The Road to UPitch Victory
Founded in 2016 by Susan Scherreik of Seton Hall’s Center for Entrepreneurial Studies, and sponsored by the New Jersey Collegiate Entrepreneurship Consortium, UPitch both encourages and spotlights college entrepreneurs. At its annual competition, undergraduate student teams present their startup ideas to an independent panel of judges that evaluates them based on innovativeness and execution along with a written executive summary and oral demonstration.
The MAPD team received valuable guidance in honing its business model, structuring its allotted five-minute pitch and developing a presentation for the competition from NJIT faculty and staff well versed in entrepreneurship and commercialization: Mike Ehrlich, co-director of the New Jersey Innovation Acceleration Center, housed at NJIT; Cesar Bandera, associate professor of entrepreneurship, who also served as the team’s adviser; and Will Lutz, the general manager of entrepreneurship at NJIT’s New Jersey Innovation Institute and director of commercialization at VentureLink, the university’s community business incubator. It also benefited greatly from mentorship in research commercialization from the New Jersey Health Foundation.
“What attracted me to the MAPD project was the students’ comprehensive approach,” noted Bandera. “The team was addressing a truly significant health problem, developing an innovative technological solution, and pursuing a business strategy that ensures the innovation reaches the people it is intended to help.”
This year UPitch went virtual, as many other events have during the coronavirus pandemic. But it did enable the six 2020 finalists to be mentored individually in the preceding months by corporate executives and research scientists from Nokia Bell Labs, which provided the prize money and judges, and hosted the livestream. Peter Vetter, head of the company’s Fixed Networks Research Program, worked closely with Aftab in refining the MAPD pitch.

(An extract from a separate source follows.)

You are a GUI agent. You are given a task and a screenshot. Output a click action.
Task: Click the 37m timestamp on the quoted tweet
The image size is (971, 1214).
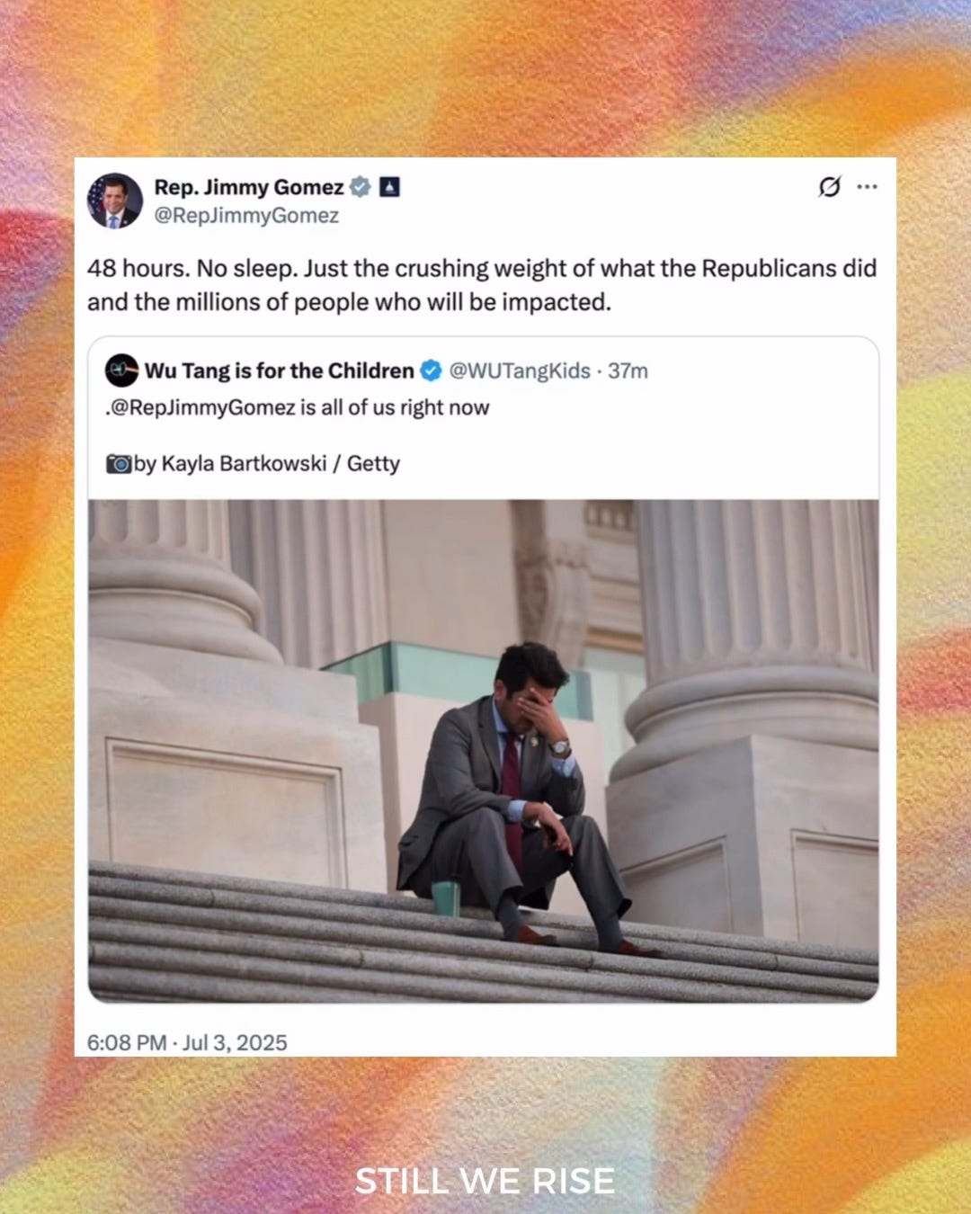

In his presentation, Aftab included a video explaining how the sensitivity tests would function — on a calibrated iPad screen with an x-axis indicating the sound location and a y-axis linked to pitch, a person with hearing impairment would move an icon according to where he/she thinks a sound is emanating from and when, as well as how high-pitched or low-pitched it is.
When Marcus Weldon, Nokia Bell Labs president and corporate chief technology officer, announced that MAPD had won “Best Early Stage Startup,” Aftab’s first response was one of disbelief. “When I worked on it last summer, I never would have imagined that we’d end up here,” he shared. “… It’s not even been a full year since I’ve been working on this project and we made so much progress in terms of being able to communicate the idea clearly … and, of course, actually having a prototype that we’ve been developing.”
Next steps for MAPD include further advancing the prototype with an eye toward interfacing with electronic health records and incorporating treatment protocols.
“We faculty are always delighted when students take their work outside the classroom and engage the broader community,” Bandera remarked. “The perseverance of everyone involved — particularly the students but also the faculty and competition organizers — was inspiring.”
“As a scientist, it is very rewarding to mentor the next generation and to lean on the expertise NJIT provides for translating research insight from bench to bedside,” added Ihlefeld. “The support we have received from NJIT’s business and innovation community as well as from our other wonderful mentors is outstanding. I look forward to many more translational student entrepreneurship projects that will benefit from NJIT’s excellent infrastructure.”